Com'è cambiata la politica in sessant'anni?
«Oggi difendo la Dc e il Pci che non ho mai votati. Lo dico in polemica con questa molle Seconda Repubblica del c...zo. I Gava con la camorra ci convivevano, ma la controllavano. Guarda la Calabria. Quando c'erano i vecchi dirigenti, la ’ndrangheta era formata da quattro pastori. Oggi, è fortissima e comanda a bacchetta. Colpa anche della magistratura che ha distrutto la classe politica».
Quali politici di allora ti hanno più colpito?
«De Gasperi, Andreotti, Fanfani. I miei amici, De Mita e Misasi. Donat Cattin e Marcora, due gigaaanti. Nenni, Amendola, Chiaromonte. Ce n'è una marea».
Quelli di oggi?
«Bazzecole. Da questa parte, c'è Berlusconi. A sinistra, zero. Al Senato è emersa da poco Anna Finocchiaro. Prima, c'era solo Gavino Angius capace di parlare. Per il resto, molte brave persone - non tutte, sia chiaro - ma al di sotto della sufficienza».
Sei ancora vicino ai radicali che hai frequentato per decenni?
«Li guardo da lontano. Con Pannella sono sempre stato conflittuale. Bonino l'ho vista crescere quando era ancora una ballerina».
Ballerina?
«Il papà era una grande ballerino del Cuneese e usava lei come partner».
Sono ancora quelli di un tempo?
«Non sanno più che pesci pigliare. Accettano la vergogna dell'esclusione di Pannella dal Pd e si fanno anche fregare sulle liste da Veltroni. A Marco non era mai successo. Sono allo sbando».

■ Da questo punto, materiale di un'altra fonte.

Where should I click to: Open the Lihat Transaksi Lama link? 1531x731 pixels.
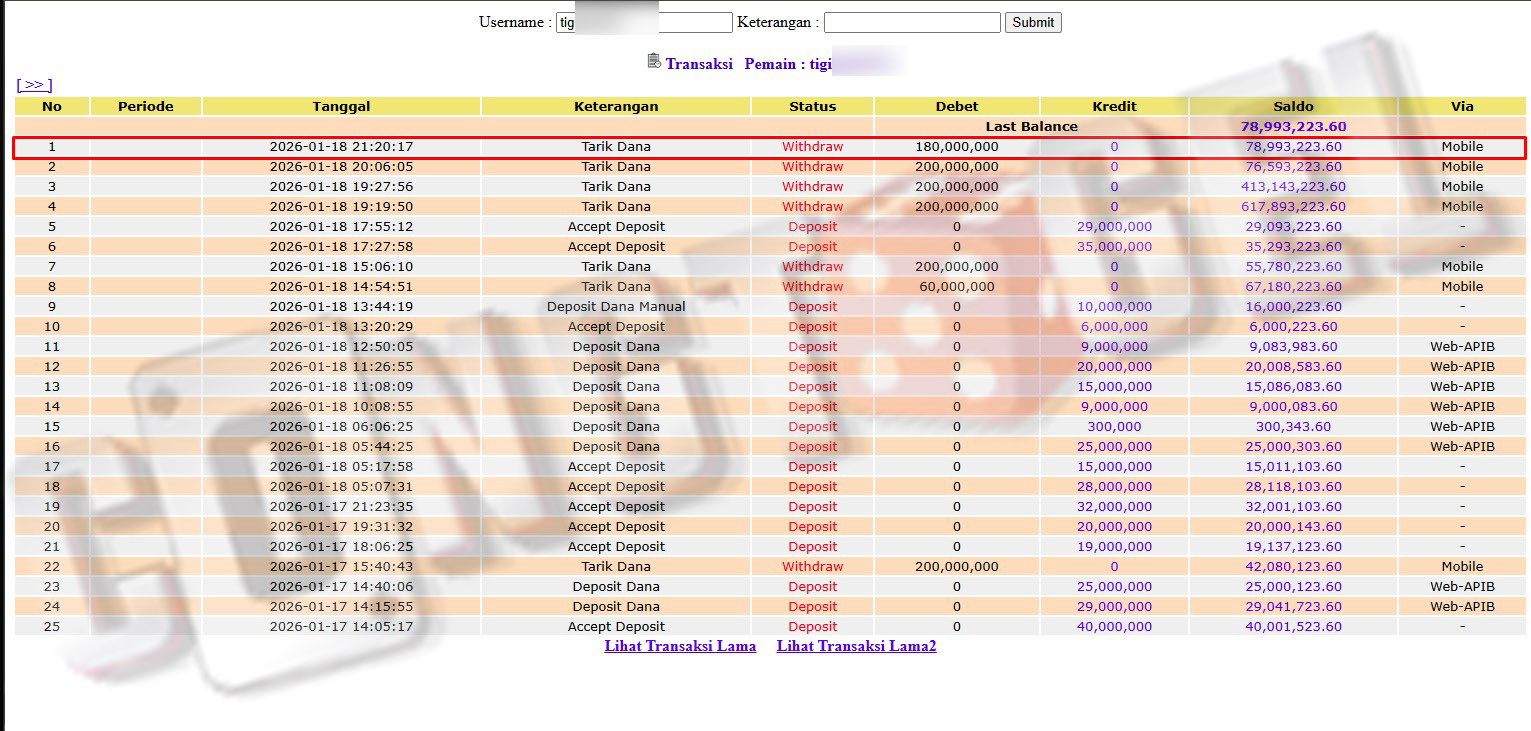tap(680, 646)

Veltroni è un osso duro per il Cav?
«Uscirà con le ossa rotte. Le sue affabulazioni non hanno diminuito di un punto il vantaggio del Cav».
Il Cav è ancora lui?
«No, ma è un grande. L'antipolitica l'ha cavalcata, ma per contenerla. È un fenomeno straordinario. Concorre per la quinta volta alla presidenza del Consiglio e vincerà per la terza volta. Alla fine, avrà dominato la scena vent'anni come Mussolini».
Il difetto?
«Quando uscirà di scena, non lascerà niente. Spariranno tutti. Un Paese occidentale avrebbe avuto bisogno d'altro. Ma lui avrà giganteggiato».

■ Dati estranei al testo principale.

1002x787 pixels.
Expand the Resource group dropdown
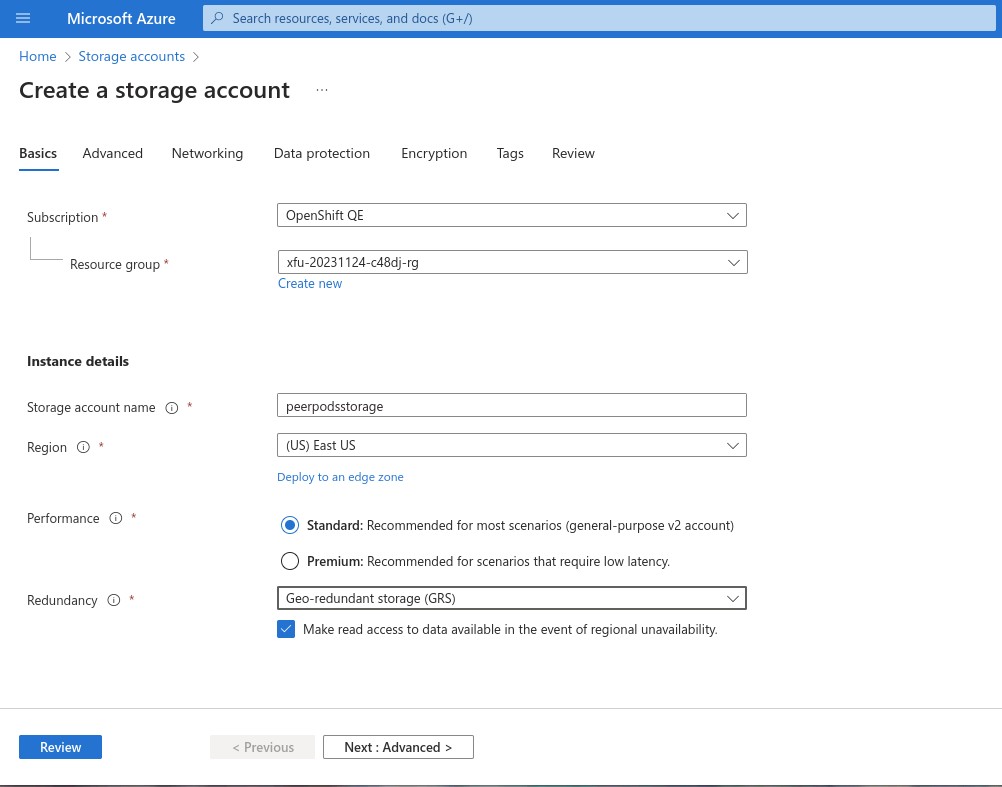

Come ti senti da napoletano con i rifiuti ad altezza Vesuvio, il turismo rasoterra, la mozzarella alla diossina?
«Sarei tentato di votare Gava e Pomicino. A Gava i camorristi baciavano l'anello in segno di rispetto ed erano relegati ai margini della società. Con Bassolino, che non risulta abbia rapporti con loro, comandano. Scegli tu cos'è meglio».
Pecoraro Scanio?
«Pecoraro mi fa ribrezzo. Ma quest'accusa di Woodcock mi sa di cavolata. Spiace che ci sia di mezzo il capitano Ultimo che ha condotto l'indagine. Lo conosco. È bravissimo».
Che ti mancherà del Senato?
«I servizi li ho tutti: posta, banca, rassegna stampa e Palazzo Madama al portone di casa».
Come sei materialista. Pensavo a qualcosa di ideale.
«Non voglio fare la volpe e l'uva. Ma non rimpiango il fatto di stare dodici ore seduto al banco, a 80 anni, premendo il bottone rosso o verde come ho fatto per l'intera legislatura. Per di più, sapendo che non si vinceva. Se non c'era Mastella, col cavolo che si andava a elezioni».
Che farai?
«Scriverò libri.

Di due ti ho accennato. Un altro paio li ho in cantiere».
Quale ricordo pensi di lasciare tra i tuoi colleghi?
«Nessuno. Il nulla del Senato attuale si è riverberato su tutti noi, annullando anche me. E ce ne vuole!».